En France les contrevenants sont lourdement sanctionnés. Toute incitation à un refus de cotiser est punie de 6 mois de prison et/ou d'une amende de 7.500 à 15.000 euros (ce qui nous paraît d'ailleurs relever de la Cour Européenne des Droits de l'Homme).

La Sécurité Sociale française est-elle encore en 2012 un « régime légal » exclu des directives européennes, ou bien est-elle devenue au fil du temps un régime professionnel soumis à la concurrence ? Pour certains le combat continue, dans une volonté farouche de voir appliquer à la lettre les considérants d'une autre Directive, (92/49/CEE du 18 juin 1992) : «  le marché intérieur … implique… la possibilité pour tout assureur dûment agréé de couvrir n'importe quel risque parmi ceux visés à l'annexe de la Directive 73/239/CEE ; qu'à cet effet il est nécessaire de supprimer tout monopole dont jouissent certains organismes dans certains États membres pour la couverture de certains risques ».

En changeant le nom de sa branche maladie pour l'appellation d' « Assurance Maladie », en offrant des prestations différentes selon l'affiliation des assurés (CMU, régime général, régime des travailleurs indépendants...), en maintenant des grilles multiples de cotisation sans rapport avec une juste redistribution des revenus (caisse des Français l'étranger, régime particulier de l'Alsace-Moselle, caisse de la sécurité sociale agricole…), en n'assurant pas son équilibre financier, notre système semble s'éloigner progressivement de ce qui pourrait ressembler à un régime légal. Il est bien entendu impossible de faire des pronostics sur les décisions de justice à venir et sur un éventuel revirement de la jurisprudence de la CJCE [2]. Constatons cependant que nos mutuelles et nos assurances privées ne sont nullement préparées au séisme que provoquerait un tel revirement.
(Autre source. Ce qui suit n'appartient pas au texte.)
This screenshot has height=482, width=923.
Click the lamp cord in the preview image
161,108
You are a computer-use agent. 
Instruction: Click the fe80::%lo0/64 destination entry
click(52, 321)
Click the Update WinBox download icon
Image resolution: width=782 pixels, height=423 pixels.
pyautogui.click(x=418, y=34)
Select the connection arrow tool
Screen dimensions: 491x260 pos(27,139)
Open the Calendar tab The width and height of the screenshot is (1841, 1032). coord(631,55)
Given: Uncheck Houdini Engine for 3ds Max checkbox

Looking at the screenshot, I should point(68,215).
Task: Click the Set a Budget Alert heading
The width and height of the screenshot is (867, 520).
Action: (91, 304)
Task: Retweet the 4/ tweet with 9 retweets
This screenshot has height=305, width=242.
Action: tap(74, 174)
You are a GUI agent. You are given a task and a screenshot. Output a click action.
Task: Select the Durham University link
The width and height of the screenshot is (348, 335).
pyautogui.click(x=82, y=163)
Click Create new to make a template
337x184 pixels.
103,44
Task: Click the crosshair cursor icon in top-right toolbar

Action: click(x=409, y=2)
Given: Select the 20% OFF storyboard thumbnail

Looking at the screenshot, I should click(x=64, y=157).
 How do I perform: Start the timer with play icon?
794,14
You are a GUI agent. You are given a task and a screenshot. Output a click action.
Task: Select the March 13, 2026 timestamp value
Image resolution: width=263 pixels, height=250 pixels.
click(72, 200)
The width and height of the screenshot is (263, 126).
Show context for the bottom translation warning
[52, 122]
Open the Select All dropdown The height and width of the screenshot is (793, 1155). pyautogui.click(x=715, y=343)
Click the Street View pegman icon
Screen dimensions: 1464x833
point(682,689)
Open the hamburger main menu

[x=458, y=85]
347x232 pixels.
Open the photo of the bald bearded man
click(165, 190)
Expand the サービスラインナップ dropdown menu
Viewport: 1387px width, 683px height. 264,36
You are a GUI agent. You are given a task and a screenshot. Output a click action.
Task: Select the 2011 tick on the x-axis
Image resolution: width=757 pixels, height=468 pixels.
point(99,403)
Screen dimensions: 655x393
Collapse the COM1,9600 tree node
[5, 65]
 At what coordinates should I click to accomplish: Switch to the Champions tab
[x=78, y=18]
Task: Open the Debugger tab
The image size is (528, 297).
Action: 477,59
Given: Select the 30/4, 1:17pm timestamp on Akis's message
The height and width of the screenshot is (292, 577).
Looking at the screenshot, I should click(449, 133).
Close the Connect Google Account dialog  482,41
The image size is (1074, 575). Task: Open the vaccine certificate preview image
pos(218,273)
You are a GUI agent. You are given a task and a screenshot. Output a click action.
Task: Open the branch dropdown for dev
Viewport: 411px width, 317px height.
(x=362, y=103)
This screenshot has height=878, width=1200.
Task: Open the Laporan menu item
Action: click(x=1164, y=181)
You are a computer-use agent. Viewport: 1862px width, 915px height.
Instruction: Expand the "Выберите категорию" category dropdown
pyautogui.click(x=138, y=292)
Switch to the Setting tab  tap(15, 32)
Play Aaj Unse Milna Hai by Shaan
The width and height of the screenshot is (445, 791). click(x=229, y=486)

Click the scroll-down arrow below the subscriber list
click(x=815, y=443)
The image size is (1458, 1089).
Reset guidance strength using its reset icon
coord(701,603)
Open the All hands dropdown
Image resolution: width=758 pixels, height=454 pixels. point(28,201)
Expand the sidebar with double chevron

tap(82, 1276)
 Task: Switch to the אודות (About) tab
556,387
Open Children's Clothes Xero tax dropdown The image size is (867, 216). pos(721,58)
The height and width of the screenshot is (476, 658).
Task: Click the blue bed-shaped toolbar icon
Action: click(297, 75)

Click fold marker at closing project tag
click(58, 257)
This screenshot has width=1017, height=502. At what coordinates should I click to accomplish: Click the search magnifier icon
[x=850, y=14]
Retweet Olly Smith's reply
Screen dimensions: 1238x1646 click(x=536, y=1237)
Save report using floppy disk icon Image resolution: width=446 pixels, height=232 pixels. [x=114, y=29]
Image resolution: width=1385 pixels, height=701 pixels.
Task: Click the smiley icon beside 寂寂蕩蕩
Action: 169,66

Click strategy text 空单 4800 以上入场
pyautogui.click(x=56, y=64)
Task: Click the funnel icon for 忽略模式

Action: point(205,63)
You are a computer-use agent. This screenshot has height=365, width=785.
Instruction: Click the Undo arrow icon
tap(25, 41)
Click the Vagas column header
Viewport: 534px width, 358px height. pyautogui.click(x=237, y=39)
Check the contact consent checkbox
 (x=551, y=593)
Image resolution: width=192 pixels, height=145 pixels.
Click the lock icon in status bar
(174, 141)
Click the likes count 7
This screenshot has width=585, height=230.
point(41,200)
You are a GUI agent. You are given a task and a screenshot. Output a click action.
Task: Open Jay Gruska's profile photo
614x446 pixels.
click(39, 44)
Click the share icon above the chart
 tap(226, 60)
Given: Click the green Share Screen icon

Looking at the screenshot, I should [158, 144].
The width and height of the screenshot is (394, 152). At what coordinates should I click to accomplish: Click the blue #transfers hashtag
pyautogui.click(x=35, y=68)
En revanche, les assureurs néerlandais ou allemands disposent dans leurs portefeuilles de produits immédiatement adaptables, et d'une surface financière leur permettant de pratiquer des prix d'appel suffisamment convaincants.

Il nous semble en tout cas qu'en s'arqueboutant sur le refus d'ouverture à la concurrence, l'État français se prive d'une carte maîtresse vers la réduction des coûts de la branche maladie.

La Fondation iFRAP estime donc qu'une réflexion devrait s'engager au plus haut niveau pour envisager la création d'un système concurrentiel soucieux du consensus politique français et respectant autant que possible nos traditions. En clair, s'il ne nous paraît pas possible aujourd'hui d'ouvrir la couverture maladie à des assurances privées, il serait en revanche judicieux d'instaurer progressivement une concurrence entre Caisses Régionales ou Caisses Primaires, dans la mesure où elles disposent déjà du statut pour ce faire. Les entreprises, les agriculteurs, les travailleurs indépendants seraient libres de s'affilier à la Caisse de leur choix. Les Caisses auraient la liberté de fixer leurs tarifs et le niveau de leurs prestations, de donner leur agrément à tel ou tel service de soins conforme aux normes définies par l'État en fonction de critères de prix et de qualité. Comme en Allemagne et aux Pays-Bas, des mécanismes de compensation seraient mis en place entre caisses en fonction des types d'assurés (âge, sexe, catégories sociales …) en échange de l'interdiction de faire le tri parmi leurs affiliés. Et qui sait, nos Caisses les plus performantes pourraient peut-être un jour se lancer à la conquête du marché européen de la santé.